People who have a catheter ablation can experience:
- A long-term reduction in the number of episodes of arrhythmia and the severity of symptoms, or
- A permanent return to normal heart rhythm
This means that medicines for controlling heart rate or rhythm may be stopped or reduced following successful catheter ablation. Do not modify your medications without consulting your doctor.
The electrophysiologist will discuss any particular risks with you before the procedure.
The procedure always begins with an electrophysiology (EP) study.
Preparing for Catheter Ablation
Your doctor will tell you ahead of time whether to stop taking any of your medications. Do not modify your medications without consulting your doctor.
Usually, your doctor will tell you not to eat or drink for six to eight hours before the test.

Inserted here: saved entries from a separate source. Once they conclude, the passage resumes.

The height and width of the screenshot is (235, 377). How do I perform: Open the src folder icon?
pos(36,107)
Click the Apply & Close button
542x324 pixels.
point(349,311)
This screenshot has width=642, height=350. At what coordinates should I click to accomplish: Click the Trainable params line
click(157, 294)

The area where the catheter will be inserted will be thoroughly cleaned and shaved. This is usually in the groin, but may be in the neck. You will receive a local anesthetic in that area. The catheters will then be inserted; you may initially feel some pressure at the site of insertion. You will be given a mild sedative.
During Catheter Ablation
The EP and other health-care specialists in the lab will use a variety of imaging and monitoring systems to help them navigate the catheters to your heart, locate the precise location for the ablation, and evaluate their progress.

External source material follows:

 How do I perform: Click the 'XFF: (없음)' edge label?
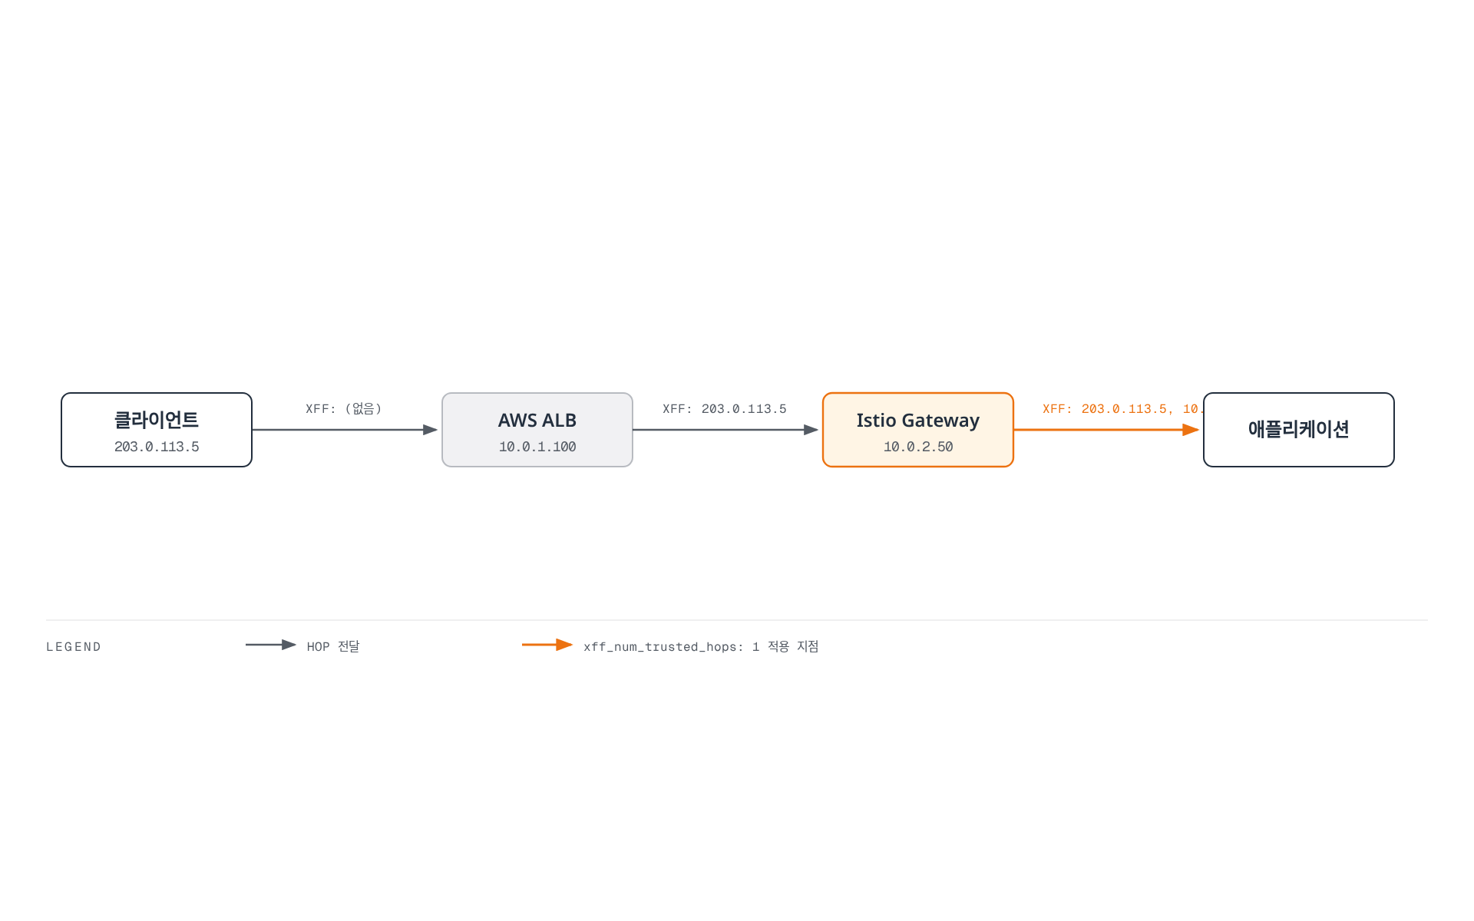[x=344, y=408]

Also, depending on your anatomy, some specialists will take extra steps to avoid damaging tissue near your esophagus. They may ask you to drink a creamy substance to help the esophagus show up better on the x-ray.
Catheter ablation uses a series of thin, flexible wires (catheters) that are inserted through an artery or a vein (usually in the groin or neck) and guided to the heart. The position of the catheters can be seen using fluoroscopy, a special monitoring technique that uses x-rays. Once in the heart, one or more of the catheters are used to pinpoint the source of the abnormal electrical signals.
Medications will be given to increase your heart rate. You may also be given a drug or electrical stimulation to bring on the abnormal rhythm. This will help the doctor identify the areas of the heart producing the arrhythmia.
Some people may feel some temporary chest discomfort during the procedure. If that happens to you, be sure to tell the doctor, who can give you medication to relieve it.
When the EP has located the source of your arrhythmia, he or she moves another catheter to the site. That catheter delivers bursts of high-energy waves that ablate, or destroy, the abnormal areas. This creates a small scar (called a “lesion”) that electrical signals cannot pass through. After ablating the problem areas, the doctor will try to re-start your arrhythmia to assess the cardiac rhythm. If a fast rhythm does return, further ablation may be needed.
The whole procedure (including the EP study and mapping) may take several hours.